I had been scowling at that scar on our fair city for the better part of two weeks, annoyed to see some vandal’s narcissistic, nonsensical tag serving as a welcome sign to San Luis Obispo.
After waiting a bit and contacting the various concerned parties, we ran a story on Wednesday detailing the complexities involved with removing the bright white-and-black word from the side of Union Pacific’s otherwise nondescript bridge.
While the City of SLO clearly had the most vested interest in seeing the tag removed, the primary responsibility for that process ultimately came down to the railroad company, which owns the bridge. But it also required help from Caltrans, who would likely have to access the location via a bucket truck from the highway below.
As you might expect, getting those two entities to coordinate was no easy effort, and it took a while for us even to reach Union Pacific, which has its property marred by so-called “artists” all the time across 31,000 miles of track in more than 23 states.
So you can imagine the company’s lack of urgency upon getting calls about one little bit of blight in a small town in California when other burgs are all but obliterated by it.
Knowing we were dealing with a time frame of weeks rather than days, I was surprised on Thursday morning, like many other commuters, I’m sure, to find the offending graffiti gone.
No, we didn’t just witness the most efficient public-private partnership in city history.
We witnessed something altogether more effective: the initiative of one fed-up person with a roller, a can of gray paint and just the right amount of moxie.

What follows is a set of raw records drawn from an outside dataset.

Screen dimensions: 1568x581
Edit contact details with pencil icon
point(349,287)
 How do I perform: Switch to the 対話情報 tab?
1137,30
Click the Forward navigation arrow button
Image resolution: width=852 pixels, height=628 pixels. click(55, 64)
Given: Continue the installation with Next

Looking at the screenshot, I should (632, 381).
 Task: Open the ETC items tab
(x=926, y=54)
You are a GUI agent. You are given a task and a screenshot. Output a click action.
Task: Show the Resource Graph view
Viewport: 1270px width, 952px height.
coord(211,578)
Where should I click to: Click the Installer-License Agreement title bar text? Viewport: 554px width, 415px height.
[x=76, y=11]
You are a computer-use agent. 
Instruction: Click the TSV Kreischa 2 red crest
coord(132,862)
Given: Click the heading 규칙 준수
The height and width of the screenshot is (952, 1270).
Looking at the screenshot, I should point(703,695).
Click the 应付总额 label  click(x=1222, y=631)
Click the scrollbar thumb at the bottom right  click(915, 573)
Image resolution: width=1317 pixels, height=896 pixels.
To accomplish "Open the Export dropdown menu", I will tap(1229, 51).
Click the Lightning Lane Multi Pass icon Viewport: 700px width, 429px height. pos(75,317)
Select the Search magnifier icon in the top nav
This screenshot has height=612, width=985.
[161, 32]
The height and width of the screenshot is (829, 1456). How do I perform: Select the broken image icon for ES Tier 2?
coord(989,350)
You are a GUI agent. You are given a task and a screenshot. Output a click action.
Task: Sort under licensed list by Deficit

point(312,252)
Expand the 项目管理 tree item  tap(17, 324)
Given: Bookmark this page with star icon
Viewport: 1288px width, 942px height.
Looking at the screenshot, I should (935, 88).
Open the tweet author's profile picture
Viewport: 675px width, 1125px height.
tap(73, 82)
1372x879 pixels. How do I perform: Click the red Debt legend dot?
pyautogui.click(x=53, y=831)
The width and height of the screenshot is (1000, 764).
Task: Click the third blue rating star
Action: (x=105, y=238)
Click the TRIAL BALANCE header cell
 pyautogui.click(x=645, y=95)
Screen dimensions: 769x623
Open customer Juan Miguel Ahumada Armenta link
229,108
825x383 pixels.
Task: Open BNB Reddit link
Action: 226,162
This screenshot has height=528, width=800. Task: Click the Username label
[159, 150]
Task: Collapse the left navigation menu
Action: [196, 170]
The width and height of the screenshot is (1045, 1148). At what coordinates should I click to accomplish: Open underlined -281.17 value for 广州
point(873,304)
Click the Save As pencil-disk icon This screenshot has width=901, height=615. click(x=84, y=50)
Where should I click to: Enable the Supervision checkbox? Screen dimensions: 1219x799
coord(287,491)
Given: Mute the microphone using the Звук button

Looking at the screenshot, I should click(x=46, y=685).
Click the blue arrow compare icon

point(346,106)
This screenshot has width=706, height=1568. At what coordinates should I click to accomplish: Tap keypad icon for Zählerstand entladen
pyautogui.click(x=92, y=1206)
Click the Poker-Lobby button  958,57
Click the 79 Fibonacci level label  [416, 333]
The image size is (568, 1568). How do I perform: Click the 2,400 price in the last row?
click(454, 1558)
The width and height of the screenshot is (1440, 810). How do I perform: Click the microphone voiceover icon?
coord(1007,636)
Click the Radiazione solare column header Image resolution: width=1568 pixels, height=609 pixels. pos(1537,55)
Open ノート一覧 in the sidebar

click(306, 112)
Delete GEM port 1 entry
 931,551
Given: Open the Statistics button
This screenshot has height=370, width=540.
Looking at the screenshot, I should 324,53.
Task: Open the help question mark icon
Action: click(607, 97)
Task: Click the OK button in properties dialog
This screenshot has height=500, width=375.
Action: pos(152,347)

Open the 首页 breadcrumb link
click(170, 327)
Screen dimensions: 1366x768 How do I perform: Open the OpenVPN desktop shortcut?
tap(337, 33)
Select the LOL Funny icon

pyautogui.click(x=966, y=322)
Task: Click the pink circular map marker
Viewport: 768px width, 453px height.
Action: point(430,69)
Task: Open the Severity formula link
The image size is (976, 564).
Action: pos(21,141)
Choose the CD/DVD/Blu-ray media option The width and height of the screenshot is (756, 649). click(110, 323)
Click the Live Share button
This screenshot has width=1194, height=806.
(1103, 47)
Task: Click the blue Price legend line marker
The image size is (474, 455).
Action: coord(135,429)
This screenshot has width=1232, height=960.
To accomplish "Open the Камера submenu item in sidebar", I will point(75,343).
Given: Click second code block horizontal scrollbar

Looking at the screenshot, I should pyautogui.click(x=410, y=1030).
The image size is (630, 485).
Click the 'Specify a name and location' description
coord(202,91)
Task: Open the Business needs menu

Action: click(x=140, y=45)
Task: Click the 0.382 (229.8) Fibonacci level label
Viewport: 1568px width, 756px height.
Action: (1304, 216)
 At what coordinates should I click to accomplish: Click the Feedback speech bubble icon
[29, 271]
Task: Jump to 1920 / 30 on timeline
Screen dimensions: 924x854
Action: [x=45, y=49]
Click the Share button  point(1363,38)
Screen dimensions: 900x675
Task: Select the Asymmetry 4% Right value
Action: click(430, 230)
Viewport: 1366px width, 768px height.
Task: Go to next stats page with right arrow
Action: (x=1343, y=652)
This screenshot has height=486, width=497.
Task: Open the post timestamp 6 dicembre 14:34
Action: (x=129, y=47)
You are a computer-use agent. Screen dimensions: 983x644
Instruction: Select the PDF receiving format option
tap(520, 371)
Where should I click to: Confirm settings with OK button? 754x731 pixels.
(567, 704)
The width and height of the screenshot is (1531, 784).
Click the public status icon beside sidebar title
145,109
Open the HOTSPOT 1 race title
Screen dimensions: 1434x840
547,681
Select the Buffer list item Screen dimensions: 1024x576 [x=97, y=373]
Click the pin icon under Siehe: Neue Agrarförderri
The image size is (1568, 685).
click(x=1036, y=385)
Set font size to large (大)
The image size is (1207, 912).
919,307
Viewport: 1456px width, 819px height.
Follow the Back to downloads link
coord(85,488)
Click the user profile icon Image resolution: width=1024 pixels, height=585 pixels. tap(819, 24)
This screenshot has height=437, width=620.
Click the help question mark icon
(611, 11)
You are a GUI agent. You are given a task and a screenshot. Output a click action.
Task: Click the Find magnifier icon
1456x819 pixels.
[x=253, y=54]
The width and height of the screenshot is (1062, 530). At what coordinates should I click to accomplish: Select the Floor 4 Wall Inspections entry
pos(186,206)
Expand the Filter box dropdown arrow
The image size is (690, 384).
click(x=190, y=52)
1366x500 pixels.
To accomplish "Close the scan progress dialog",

Sometime Wednesday night into Thursday, this guardian angel snuck out onto the railroad bridge and was able to reach far enough over the edge to completely eradicate the vandalism without drawing any bit of attention or falling onto the freeway below.
Technically, this person was just as much of a lawbreaker as the original tagger (assuming they are not one in the same), as both trespassed on and defaced Union Pacific property.
But San Luis Obispo police quickly said they won’t be spending any resources looking for the culprit, and rightly so.
This covert, counter-vandalism operation may not have been the supposed “right” way to rid us of that unsightly graffiti, but it was the best way.
And we all owe a debt of gratitude to our good Samaritan vigilante in a smock.